### Selected passage
Lake Michigan reef mapping is making advances

A 3D image, made by the Illinois Natural History Survey, of Julian’s Reef off Lake Forest/Highland Park on Lake Michigan. (Illinois Natural History Survey)

Julian’s Reef, that protrusion on the Lake Michigan floor off Lake Forest and Highland Park, has been the primary stocking site for lake trout in Illinois waters since 1981.

Around 2009-11, increased findings of wild lakers began, said William Stacy-Duffy, aquatic ecologist with the Illinois Natural History Survey at the Lake Michigan Biological Station in Zion. Over the past decade, Illinois has highest proportion of wild lakers lakewide on Lake Michigan, something anglers do not find surprising.

Stacy-Duffy led off the Lake Michigan Fisheries Seminar last Wednesday at Whiting Public Library in Indiana, with “Lake Trout Sampling and Offshore Reef Mapping.” After a three-year hiatus, these seminars by the Illinois-Indiana Sea Grant returned and were, like many things post-pandemic, a mix of in-person and online.

I was most interested in the reef mapping, which I find fascinating with the use of side scan sonar and GoPro cameras. So far, bathymetric maps (mapping of the floor) for seven reefs are made, including in 3D.

Reefs are spawning sites for lakers, once the top predator on Lake Michigan.

“Reefs have large piles of boulders and cobble with nooks and crannies,” Stacy-Duffy said. “Those crevices are where eggs can be deposited and protected but still have oxygen flow.”

The reefs are fractured bedrock. But an added feature is the shells of invasive quagga mussels that now cover many areas.

### Data excerpts
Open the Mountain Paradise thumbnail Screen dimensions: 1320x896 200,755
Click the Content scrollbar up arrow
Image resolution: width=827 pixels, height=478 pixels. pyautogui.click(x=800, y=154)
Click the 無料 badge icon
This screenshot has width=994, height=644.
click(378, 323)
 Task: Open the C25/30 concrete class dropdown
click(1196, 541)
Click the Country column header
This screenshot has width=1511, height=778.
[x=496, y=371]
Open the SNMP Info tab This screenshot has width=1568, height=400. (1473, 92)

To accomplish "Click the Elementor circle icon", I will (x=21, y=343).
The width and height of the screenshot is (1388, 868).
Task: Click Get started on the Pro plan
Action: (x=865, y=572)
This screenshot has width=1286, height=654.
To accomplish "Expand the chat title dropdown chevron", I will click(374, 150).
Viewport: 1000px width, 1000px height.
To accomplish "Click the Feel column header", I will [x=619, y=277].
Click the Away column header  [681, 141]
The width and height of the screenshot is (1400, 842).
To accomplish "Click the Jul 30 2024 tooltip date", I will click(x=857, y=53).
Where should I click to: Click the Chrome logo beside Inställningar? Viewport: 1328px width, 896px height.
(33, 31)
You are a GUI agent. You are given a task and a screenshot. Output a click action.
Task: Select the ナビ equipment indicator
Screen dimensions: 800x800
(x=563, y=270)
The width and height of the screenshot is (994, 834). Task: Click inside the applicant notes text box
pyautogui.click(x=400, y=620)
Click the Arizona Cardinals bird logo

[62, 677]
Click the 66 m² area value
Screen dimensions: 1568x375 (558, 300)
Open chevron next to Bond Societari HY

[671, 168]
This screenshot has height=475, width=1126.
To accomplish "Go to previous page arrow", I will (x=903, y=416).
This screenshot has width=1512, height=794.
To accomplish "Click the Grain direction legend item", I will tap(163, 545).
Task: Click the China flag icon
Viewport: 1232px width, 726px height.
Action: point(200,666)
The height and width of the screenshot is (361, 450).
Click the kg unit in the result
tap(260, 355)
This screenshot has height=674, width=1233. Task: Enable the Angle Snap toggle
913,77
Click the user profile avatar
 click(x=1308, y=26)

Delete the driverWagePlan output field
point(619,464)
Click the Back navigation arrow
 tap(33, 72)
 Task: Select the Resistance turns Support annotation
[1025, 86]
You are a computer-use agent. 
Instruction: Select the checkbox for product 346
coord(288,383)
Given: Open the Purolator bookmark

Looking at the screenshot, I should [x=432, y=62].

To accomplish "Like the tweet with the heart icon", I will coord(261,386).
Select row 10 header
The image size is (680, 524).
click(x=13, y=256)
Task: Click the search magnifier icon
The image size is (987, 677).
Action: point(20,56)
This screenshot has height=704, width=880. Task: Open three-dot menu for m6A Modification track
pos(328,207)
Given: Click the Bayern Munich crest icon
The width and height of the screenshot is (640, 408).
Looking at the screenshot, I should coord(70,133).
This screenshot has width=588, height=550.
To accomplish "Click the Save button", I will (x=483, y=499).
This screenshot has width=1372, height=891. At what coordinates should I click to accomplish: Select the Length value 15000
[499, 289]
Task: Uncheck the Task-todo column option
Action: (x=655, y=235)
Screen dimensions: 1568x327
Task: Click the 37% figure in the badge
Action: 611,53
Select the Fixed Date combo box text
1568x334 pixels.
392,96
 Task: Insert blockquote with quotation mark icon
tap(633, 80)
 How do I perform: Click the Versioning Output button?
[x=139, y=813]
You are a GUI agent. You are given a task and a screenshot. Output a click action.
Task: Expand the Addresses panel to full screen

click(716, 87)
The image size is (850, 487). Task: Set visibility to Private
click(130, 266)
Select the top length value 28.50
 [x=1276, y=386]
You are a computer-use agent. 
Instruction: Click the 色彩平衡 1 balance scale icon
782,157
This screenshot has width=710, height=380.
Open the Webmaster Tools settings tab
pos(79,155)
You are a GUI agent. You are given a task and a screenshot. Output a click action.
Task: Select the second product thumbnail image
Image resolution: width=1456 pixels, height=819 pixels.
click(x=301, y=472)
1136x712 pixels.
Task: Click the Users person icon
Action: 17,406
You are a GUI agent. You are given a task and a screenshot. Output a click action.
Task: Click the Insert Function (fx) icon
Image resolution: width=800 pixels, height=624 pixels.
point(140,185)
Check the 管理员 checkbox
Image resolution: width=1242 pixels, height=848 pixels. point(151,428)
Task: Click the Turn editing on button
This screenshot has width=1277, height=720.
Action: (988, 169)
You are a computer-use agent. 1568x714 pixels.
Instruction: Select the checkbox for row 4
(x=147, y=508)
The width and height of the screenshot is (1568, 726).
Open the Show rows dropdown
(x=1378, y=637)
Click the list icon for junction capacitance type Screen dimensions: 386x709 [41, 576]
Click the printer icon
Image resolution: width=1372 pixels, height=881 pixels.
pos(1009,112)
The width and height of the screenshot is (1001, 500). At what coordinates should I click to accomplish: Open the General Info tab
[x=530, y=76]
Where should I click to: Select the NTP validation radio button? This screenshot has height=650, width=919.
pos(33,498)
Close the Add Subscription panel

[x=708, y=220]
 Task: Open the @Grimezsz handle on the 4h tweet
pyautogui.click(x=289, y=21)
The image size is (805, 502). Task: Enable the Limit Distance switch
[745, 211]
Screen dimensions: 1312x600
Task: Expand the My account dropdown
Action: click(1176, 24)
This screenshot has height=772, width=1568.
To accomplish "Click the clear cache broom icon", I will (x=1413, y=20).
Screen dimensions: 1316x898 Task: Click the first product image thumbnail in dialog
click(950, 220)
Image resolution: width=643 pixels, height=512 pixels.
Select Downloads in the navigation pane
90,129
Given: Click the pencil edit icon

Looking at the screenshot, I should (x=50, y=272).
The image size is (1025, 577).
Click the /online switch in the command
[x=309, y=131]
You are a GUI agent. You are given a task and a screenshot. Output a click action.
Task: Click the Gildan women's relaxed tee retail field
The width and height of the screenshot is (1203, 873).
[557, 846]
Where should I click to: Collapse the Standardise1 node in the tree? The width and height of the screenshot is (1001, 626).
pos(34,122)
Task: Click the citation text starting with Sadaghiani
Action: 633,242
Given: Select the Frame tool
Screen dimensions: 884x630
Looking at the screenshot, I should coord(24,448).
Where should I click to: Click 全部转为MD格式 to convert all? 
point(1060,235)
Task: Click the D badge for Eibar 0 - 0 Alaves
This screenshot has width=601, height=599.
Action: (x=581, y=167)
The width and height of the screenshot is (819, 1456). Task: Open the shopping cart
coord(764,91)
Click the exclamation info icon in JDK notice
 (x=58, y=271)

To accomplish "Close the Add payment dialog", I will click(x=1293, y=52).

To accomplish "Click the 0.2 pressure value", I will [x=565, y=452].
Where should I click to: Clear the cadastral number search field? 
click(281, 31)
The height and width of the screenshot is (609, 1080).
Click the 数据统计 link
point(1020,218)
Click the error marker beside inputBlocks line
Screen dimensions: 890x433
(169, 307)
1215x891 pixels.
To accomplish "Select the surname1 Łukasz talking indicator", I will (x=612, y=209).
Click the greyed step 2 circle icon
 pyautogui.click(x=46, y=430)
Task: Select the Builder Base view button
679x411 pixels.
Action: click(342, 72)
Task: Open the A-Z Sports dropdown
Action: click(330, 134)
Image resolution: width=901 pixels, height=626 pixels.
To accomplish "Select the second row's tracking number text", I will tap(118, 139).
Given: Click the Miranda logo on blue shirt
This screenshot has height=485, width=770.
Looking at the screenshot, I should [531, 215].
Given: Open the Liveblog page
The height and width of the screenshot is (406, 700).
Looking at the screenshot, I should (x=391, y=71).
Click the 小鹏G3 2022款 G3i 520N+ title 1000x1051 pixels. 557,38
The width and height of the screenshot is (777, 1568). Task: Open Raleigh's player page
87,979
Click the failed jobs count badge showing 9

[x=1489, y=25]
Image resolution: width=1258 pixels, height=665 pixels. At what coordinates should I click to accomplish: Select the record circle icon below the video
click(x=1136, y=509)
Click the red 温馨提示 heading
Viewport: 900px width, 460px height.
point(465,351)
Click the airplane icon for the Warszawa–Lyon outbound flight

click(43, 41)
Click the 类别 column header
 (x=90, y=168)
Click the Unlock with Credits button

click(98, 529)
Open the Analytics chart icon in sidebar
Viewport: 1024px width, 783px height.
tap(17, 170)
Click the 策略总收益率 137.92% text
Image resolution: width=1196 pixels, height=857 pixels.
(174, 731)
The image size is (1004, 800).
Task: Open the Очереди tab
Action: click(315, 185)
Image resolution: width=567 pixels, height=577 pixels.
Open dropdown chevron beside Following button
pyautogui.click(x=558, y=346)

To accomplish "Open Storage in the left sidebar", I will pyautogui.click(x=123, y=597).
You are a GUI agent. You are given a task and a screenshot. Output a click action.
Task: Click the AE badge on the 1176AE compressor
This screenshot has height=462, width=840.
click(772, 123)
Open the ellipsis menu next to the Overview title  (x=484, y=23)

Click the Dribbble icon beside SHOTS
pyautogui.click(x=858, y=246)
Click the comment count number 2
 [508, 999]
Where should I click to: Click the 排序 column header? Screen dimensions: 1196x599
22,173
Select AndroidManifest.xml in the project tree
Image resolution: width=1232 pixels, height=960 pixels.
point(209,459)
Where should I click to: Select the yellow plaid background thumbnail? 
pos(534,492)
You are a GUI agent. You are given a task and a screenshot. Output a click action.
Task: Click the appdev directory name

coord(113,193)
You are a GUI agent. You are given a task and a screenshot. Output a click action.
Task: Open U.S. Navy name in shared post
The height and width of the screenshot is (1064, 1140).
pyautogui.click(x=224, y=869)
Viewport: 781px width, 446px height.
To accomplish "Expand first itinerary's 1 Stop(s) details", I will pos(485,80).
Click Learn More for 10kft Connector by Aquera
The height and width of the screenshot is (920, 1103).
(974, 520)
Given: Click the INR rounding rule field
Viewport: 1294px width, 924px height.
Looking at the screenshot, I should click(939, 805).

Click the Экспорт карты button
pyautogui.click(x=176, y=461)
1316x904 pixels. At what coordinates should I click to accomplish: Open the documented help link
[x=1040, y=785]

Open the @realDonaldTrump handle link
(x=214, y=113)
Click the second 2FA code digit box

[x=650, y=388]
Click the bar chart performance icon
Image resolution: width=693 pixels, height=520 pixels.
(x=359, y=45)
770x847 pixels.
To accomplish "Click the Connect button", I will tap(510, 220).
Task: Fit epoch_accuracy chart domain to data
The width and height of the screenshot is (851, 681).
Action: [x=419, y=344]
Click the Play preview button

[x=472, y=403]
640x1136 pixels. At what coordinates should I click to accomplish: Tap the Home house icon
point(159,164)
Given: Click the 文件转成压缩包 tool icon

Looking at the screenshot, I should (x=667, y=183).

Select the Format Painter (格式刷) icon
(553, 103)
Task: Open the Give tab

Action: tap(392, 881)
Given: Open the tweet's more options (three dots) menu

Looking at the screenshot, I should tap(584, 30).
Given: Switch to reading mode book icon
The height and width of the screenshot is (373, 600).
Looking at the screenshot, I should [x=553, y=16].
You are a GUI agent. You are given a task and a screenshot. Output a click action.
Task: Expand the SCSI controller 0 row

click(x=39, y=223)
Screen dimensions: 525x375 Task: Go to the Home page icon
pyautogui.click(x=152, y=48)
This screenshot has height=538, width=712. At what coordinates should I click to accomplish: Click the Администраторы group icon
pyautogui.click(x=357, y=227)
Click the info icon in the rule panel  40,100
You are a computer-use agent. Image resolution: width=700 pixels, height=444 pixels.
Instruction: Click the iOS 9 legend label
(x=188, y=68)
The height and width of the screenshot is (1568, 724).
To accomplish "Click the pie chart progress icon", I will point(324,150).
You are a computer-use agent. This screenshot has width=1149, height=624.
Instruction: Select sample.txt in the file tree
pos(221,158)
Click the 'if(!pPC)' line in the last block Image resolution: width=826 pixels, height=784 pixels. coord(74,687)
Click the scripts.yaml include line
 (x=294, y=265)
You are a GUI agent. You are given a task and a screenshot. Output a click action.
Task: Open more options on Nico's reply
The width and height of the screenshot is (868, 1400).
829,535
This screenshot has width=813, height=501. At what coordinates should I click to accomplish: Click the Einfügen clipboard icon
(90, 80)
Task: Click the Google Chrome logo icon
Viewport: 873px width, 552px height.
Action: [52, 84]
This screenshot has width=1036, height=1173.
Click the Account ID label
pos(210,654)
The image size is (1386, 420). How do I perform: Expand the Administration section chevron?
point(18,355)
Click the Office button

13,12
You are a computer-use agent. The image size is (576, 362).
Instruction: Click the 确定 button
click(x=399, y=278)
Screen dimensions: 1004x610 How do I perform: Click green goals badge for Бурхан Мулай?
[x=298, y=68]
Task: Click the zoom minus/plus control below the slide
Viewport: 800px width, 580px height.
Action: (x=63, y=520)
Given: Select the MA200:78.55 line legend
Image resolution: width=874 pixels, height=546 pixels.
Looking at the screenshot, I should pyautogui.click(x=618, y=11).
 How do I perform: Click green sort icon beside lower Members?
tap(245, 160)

### Actions to take
a) Can you quote everything in the Lake Michigan reef mapping article from "Stacy-Duffy led off" down to "predator on Lake Michigan."?
b) Can you extend the Lake Michigan reef mapping article, picking up after its last sentence?

### Responses per task
a)
Stacy-Duffy led off the Lake Michigan Fisheries Seminar last Wednesday at Whiting Public Library in Indiana, with “Lake Trout Sampling and Offshore Reef Mapping.” After a three-year hiatus, these seminars by the Illinois-Indiana Sea Grant returned and were, like many things post-pandemic, a mix of in-person and online.

I was most interested in the reef mapping, which I find fascinating with the use of side scan sonar and GoPro cameras. So far, bathymetric maps (mapping of the floor) for seven reefs are made, including in 3D.

Reefs are spawning sites for lakers, once the top predator on Lake Michigan.

b)
“Dead mussel shells are becoming a key part of the bottom of the lake and fill crevices of rocks,” he noted.

That could be problematic to eggs reaching the crevices. There’s so many shells that currents appear to sweep them into piles.

Lakers are most commonly observed. Interestingly, a good number of lake whitefish were observed foraging around a pile of mussel shells at Gumby Reef and a large school of big freshwater drum enjoyed following the camera at Wilmette Reef. Invasive round gobies were also commonly observed.

The mapped reefs so far are Gumby, Julian’s, North, Lake Bluff 10-mile, Lake Bluff 18-mile, Waukegan and Wilmette.

For the reef maps, go to ifishillinois.org, then Places to Fish, then Lake Michigan, then Fish Habitat.

  • Ben Dickinson, Lake Michigan fisheries biologist for Indiana, said during his update that he would like to receive more winter steelhead heads at the Michigan City DNR office from anglers of Salt Creek and the Little Cal.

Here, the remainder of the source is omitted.